■ **What is being asked**:
In the machine learning article, which two network types are named as particularly useful for modeling time-series data?

■ **Study text**:
+++

An Introduction to Machine Learning Research Related to Quantitative Trading

26.September 2023

Following the recent release of the popular large language model ChatGPT, the topic of machine learning and AI seems to have skyrocketed in popularity. The concept of machine learning is, however, a much older one and has been the topic of various research and technology projects over the last decade and even longer. In this article, we would like to discuss what machine learning is, how it can be used in quantitative trading, and how has the popularity of ML strategies increased over the years.

Video summary:

What is machine learning and how does it work?

Machine learning is a branch of artificial intelligence (AI) technology that allows systems to learn and make predictions and decisions without needing to be explicitly programmed. ML algorithms learn patterns and relationships from the data and are able to gradually improve their accuracy. There are two main classes of tasks that are usually solved by the ML algorithms, and that is classification and prediction. In classification problems, the task is to predict a class label for presented data, e.g. for a picture or a piece of text. For example, to decide whether the animal on an image is a cat or dog, whether the presented email is spam, or in the context of quantitative trading, classify the sentiment of a large amount of news articles to perform a sentiment analysis. On the other hand, the task in the prediction problems is simply to predict future outcomes based on a large amount of past data. In quantitative trading, this is obviously predicting future price movements or the volatility of the stock or other asset.

From the technical point of view, there are three main approaches, supervised, unsupervised and reinforcement learning. In supervised learning, the already labeled data is presented, and the algorithm learns to make a correct input-output pair. In unsupervised learning, the model learns patterns and structures without explicit instructions and without labels. Lastly, reinforcement learning is based on the “rewards” and “penalties” for the learning agent as it interacts with the environment/task.

Machine learning methods are nowadays used in various aspects of our daily lives, embedded in many devices and computer programs we use every day. Often, in technologies where we don’t even realize that. However, it is important to note that these systems are specified computer programs and no general artificial intelligence emerges from them. The algorithms are trained to perform a specific task, and if they are to be used on a different task, they need to be retrained and/or adapted to a different set of data.

Machine learning and quantitative trading

The breakthroughs in machine learning allowed to extract new information from the financial markets. Large sets of data and data collected from pictures or large bodies of texts, such as newspaper articles, announcements, or tweets, which would have been otherwise impossible to process, is now analyzable through machine learning techniques. New and hidden patterns are discovered, some of which might not be apparent through traditional statistical methods. By leveraging ML algorithms, quantitative traders can build models that learn from historical market data, identify hidden correlations, and make predictions about future stock price movements.

For example, supervised learning is a popular approach for stock price prediction, where historical data is used to train models to predict future prices. Regression models, such as linear regression, support vector regression (SVR), and random forests, are commonly employed. Unsupervised learning might also be helpful in creating new trading strategies. Methods such as clustering might reveal hidden patterns in the data, enabling traders to discover similarities and differences between stocks, or dimension reduction methods such as principal component analysis (PCA) can help reduce the complexity of the dataset while retaining important information.

Deep learning and neural networks are also worth mentioning in this context. Neural networks are a subtype of deep learning, and deep learning is a subtype of machine learning. Recurrent neural networks (RNNs) and long short-term memory (LSTM) networks are particularly useful for capturing sequential dependencies and modeling time-series data, which can be very useful in predicting future price movements.

+++

■ **Records supplied**:
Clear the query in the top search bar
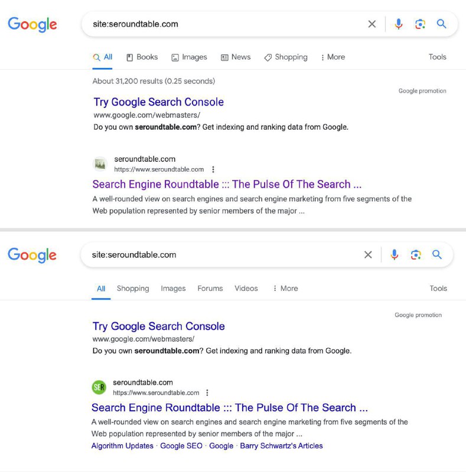466x472 pixels. click(x=372, y=24)
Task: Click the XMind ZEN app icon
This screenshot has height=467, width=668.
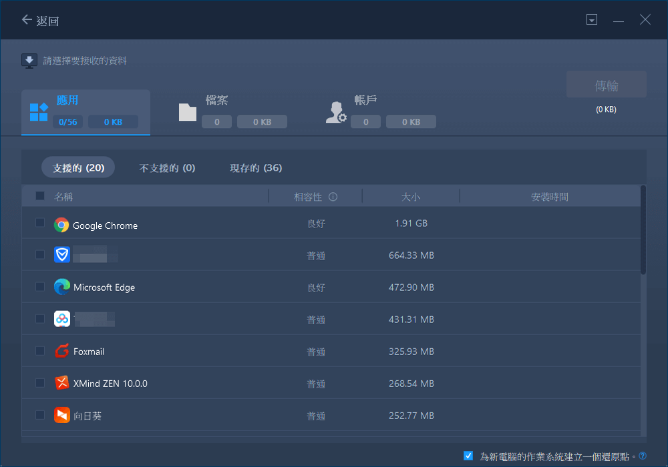Action: coord(61,383)
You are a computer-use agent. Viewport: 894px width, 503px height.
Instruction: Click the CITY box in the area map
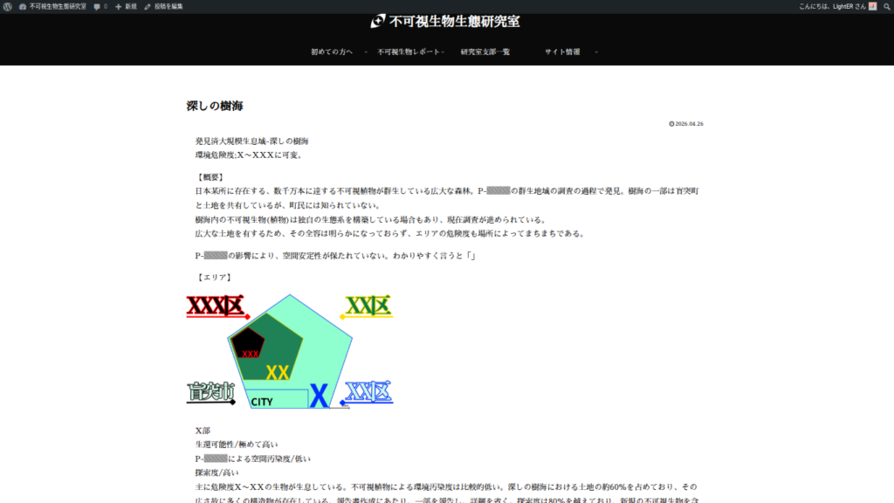(262, 402)
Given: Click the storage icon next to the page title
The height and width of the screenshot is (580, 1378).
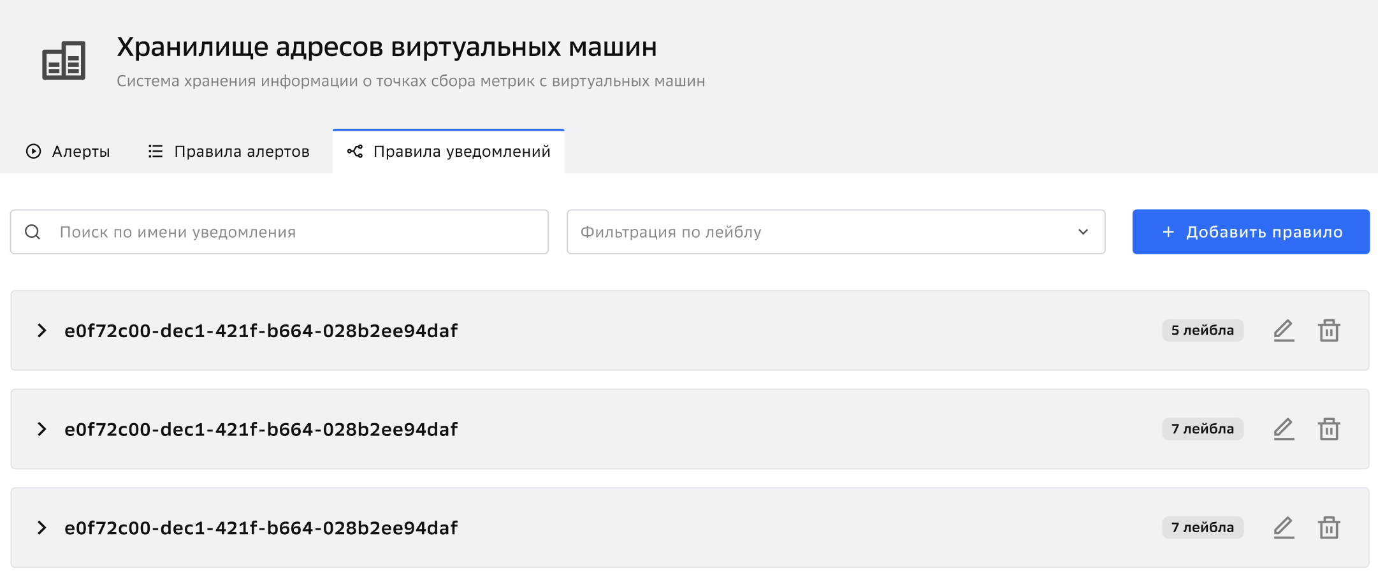Looking at the screenshot, I should [x=64, y=61].
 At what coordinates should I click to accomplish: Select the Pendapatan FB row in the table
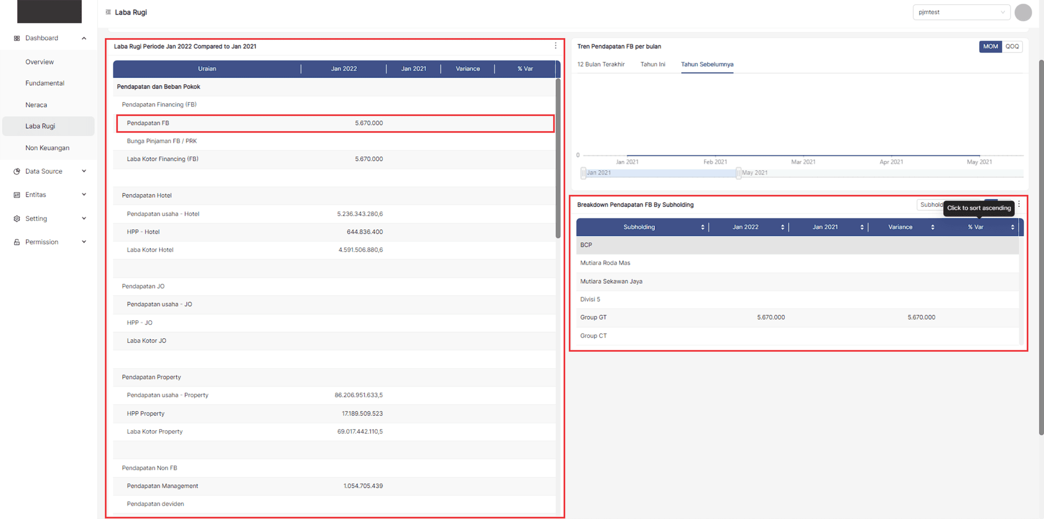coord(335,123)
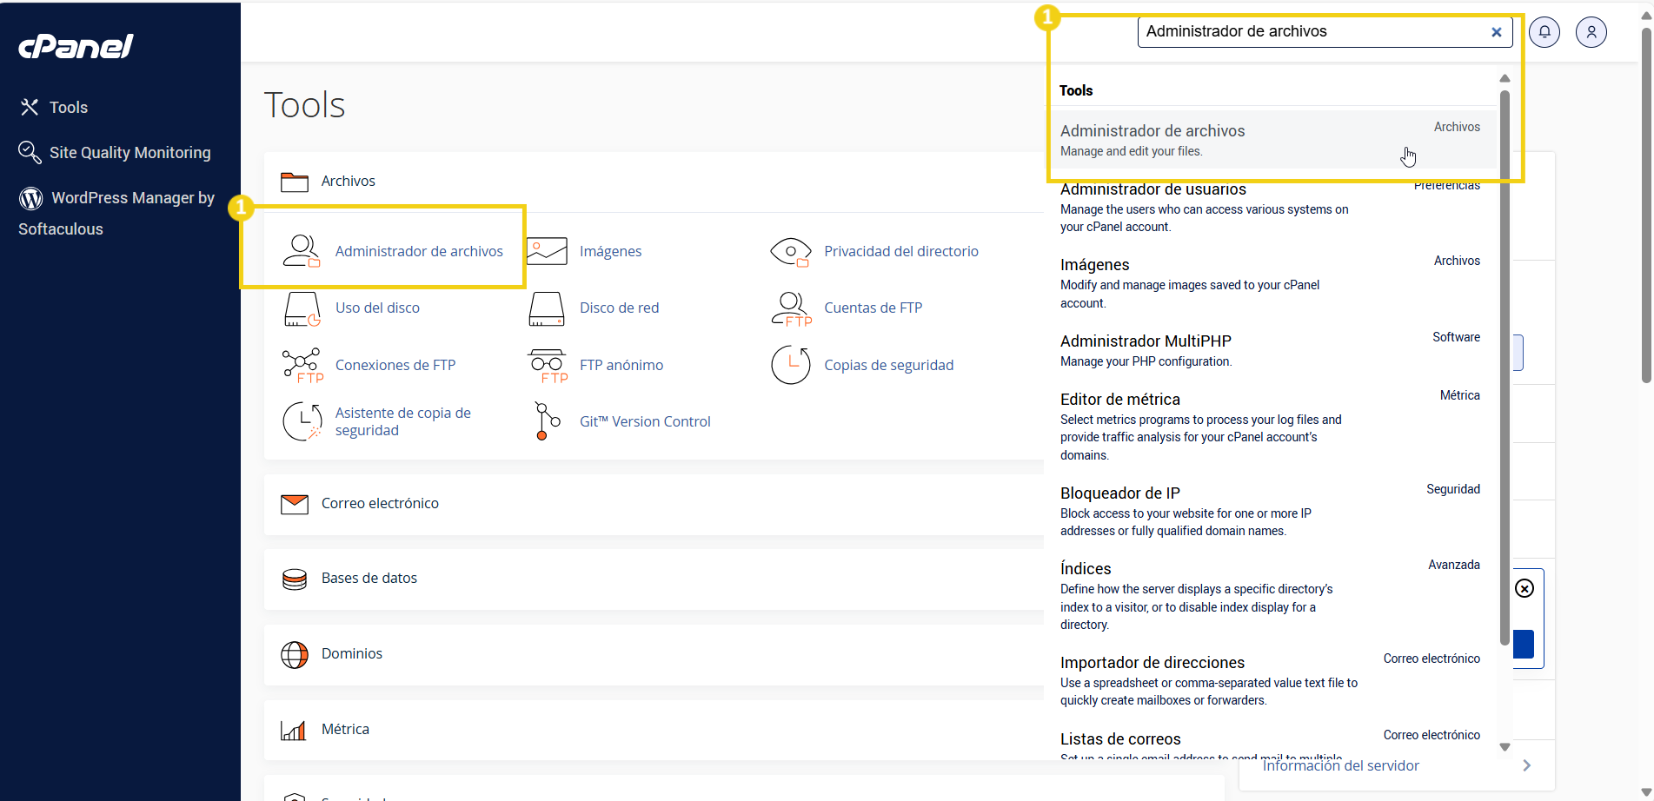This screenshot has height=801, width=1654.
Task: Open Tools in the sidebar
Action: [68, 108]
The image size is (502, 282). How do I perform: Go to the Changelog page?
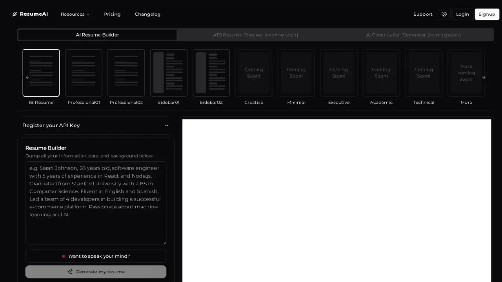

+++

■ **Result of the task**:
Recurrent neural networks (RNNs) and long short-term memory (LSTM) networks.